The F27 at Lansing Community College was a ramp queen at LAN used for teaching aviation maintenance. They ran the engines and taxied it around sometimes. I got to ride along once.
Such rare and fantastic content again. I had never seen the PA 707-321s in storage all in one place. Given that this is right after the first oil shock, it all makes sense. Note that most of the 707s you showed from PA are not "water wagons," as those no longer existed in the PA context. The 707-321s are JT4A turbojet powered and do not have water injection, since those larger motors (based on the military J75) didn't need it. You do show early 707-121Bs like N707PA. Those, however, had already been converted to turbofan power as these images show, thus they no longer had the early turbojet engines that used water injection to boost takeoff thrust.
Thank you Ryan I was not aware those engines were not water injected. I thought all the engines with daisy petal sound surpressors were water injected by definition.
Interesting comments Ryan. The saying is water and oil don’t mix. I’ve never heard of water injection although I’ve flown on many 707s, mostly with PAA and TWA. My uncle also designed GE engines in Cincinnati. Too bad he’s no longer around to query on this.

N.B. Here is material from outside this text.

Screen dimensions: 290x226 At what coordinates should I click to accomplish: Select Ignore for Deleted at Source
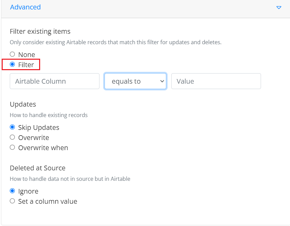point(12,191)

These photos were taken in September 1973. This is slightly ahead of the Yum Kippur war, which happened a few weeks later in October 1973. The fuel crisis really didn't kick off until late 1973 early 1974. There already had been a recession in the airline industry since around 1971 and I would say that these aircraft went into storage before the fuel crisis really hit.
Nice to see the Delta CV880’s. Elvis bought one of the Delta Convairs and customised it in 1975. The Lisa Marie plane is still on display at Graceland.

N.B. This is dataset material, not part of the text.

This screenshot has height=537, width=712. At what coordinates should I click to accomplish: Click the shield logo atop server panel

Glad you enjoyed it. I think you can actually get a tour of the place as they started giving these tours again having stopped for about 20 years. You could give them a call and they could tell you more about it, but about five years ago myself, and some friends stopped by and we did have a tour which was quite nice and it was free.
@@JetFlix Good Day. I have moved from Arizona but will return for visits with family. I previously was a member at the Pima Air & Space Museum. One of the most wonderful palces. Also the Titan Missile Museum. I will look into a tour of Marana during a visit. Thank You for the reply and the post. Best Regards
The Boeing 707s and Convair 880s were not just fuel thirsty, they were also very noisy. Noise abatement laws forced airlines to install 'hush-kits' to their turbojet airliner fleets, causing some older models to be retired rather than modified or sold off to operators in countries that didn't have such laws.
@@JetFlix yes. I flew on AV to Colombia a couple of times and I know some of the 707s and 727s they had were former PA aircraft. A lot of history was made by those early PA's 707s but as it goes with machines, their useful lives end and they get scrapped. Thanx for showing us these slides.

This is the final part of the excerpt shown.